Work required:
Using the records below, repeat exactly the lines from the one holding "Click the chart layout grid icon" through the one holding "The width and height of the screenshot is (797, 638).", both ends included, and no others.

Input for this task:
════

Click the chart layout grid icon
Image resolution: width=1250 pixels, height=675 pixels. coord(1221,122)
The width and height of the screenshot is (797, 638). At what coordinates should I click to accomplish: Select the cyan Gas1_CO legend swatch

════

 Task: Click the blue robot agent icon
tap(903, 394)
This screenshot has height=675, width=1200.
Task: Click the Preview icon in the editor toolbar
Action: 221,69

════

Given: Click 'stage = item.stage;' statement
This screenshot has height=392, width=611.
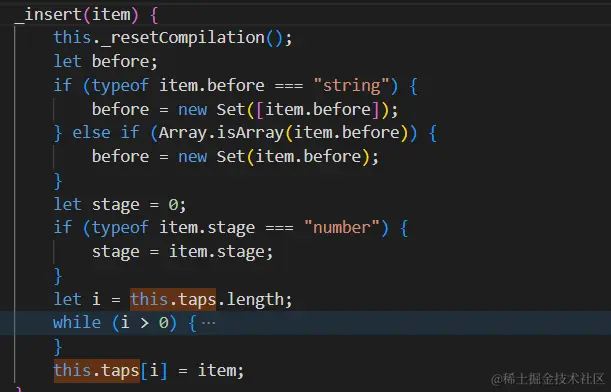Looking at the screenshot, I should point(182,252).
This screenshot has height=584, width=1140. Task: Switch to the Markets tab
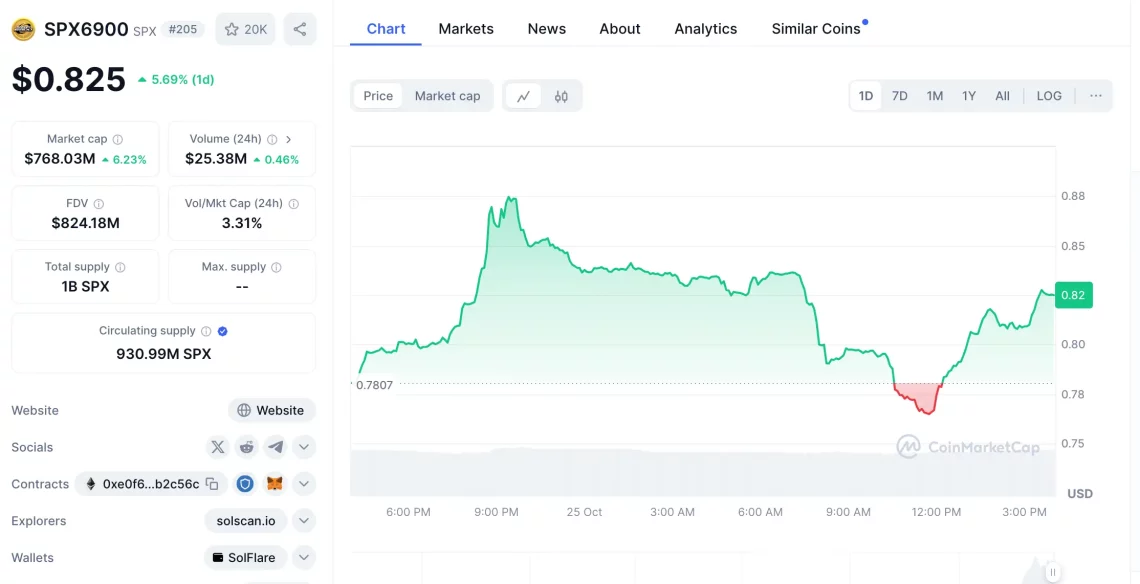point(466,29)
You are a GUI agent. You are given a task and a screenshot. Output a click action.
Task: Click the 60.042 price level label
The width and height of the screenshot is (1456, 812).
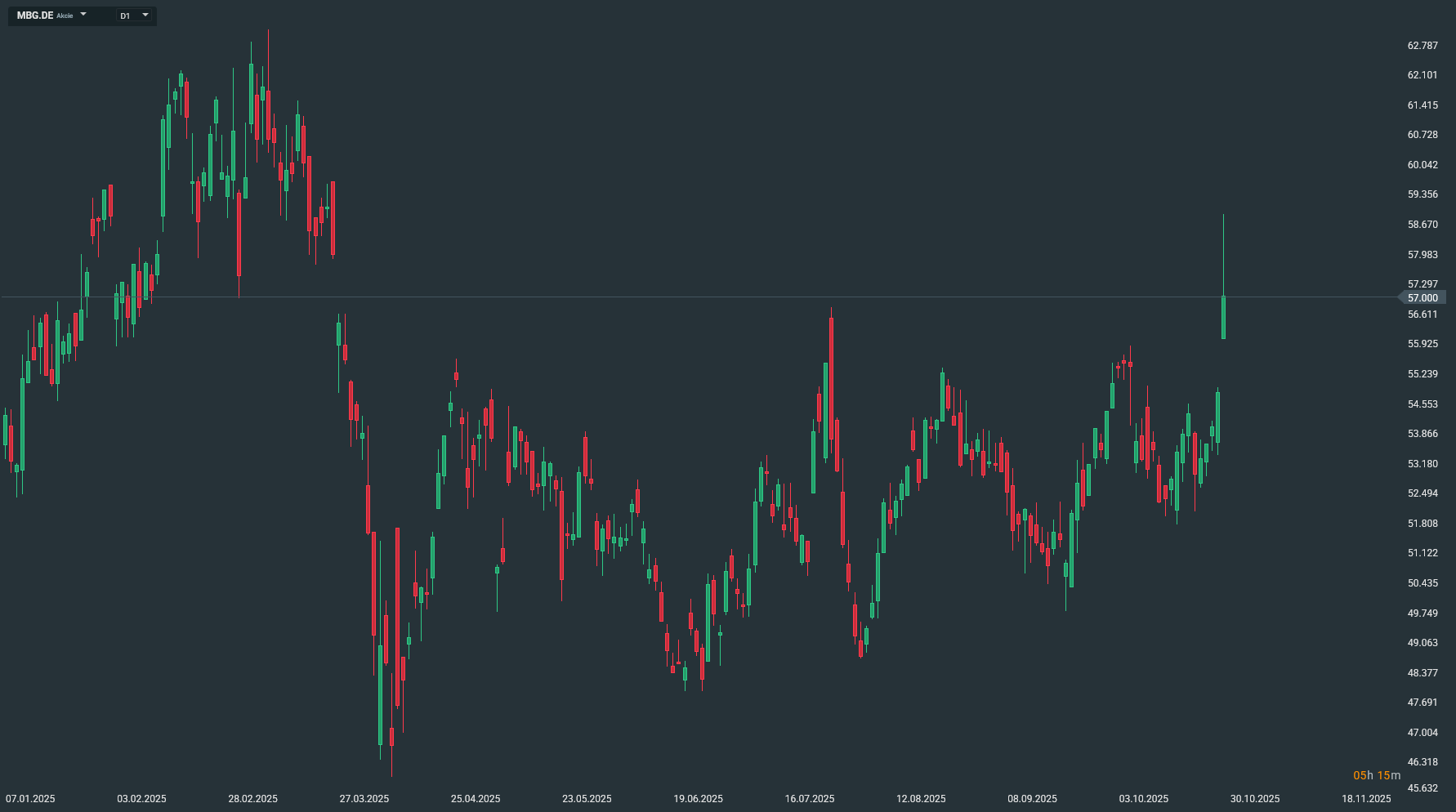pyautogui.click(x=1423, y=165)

════

Result for this task:
Click the chart layout grid icon
Image resolution: width=1250 pixels, height=675 pixels. coord(1221,122)
The width and height of the screenshot is (797, 638). At what coordinates should I click to accomplish: Select the cyan Gas1_CO legend swatch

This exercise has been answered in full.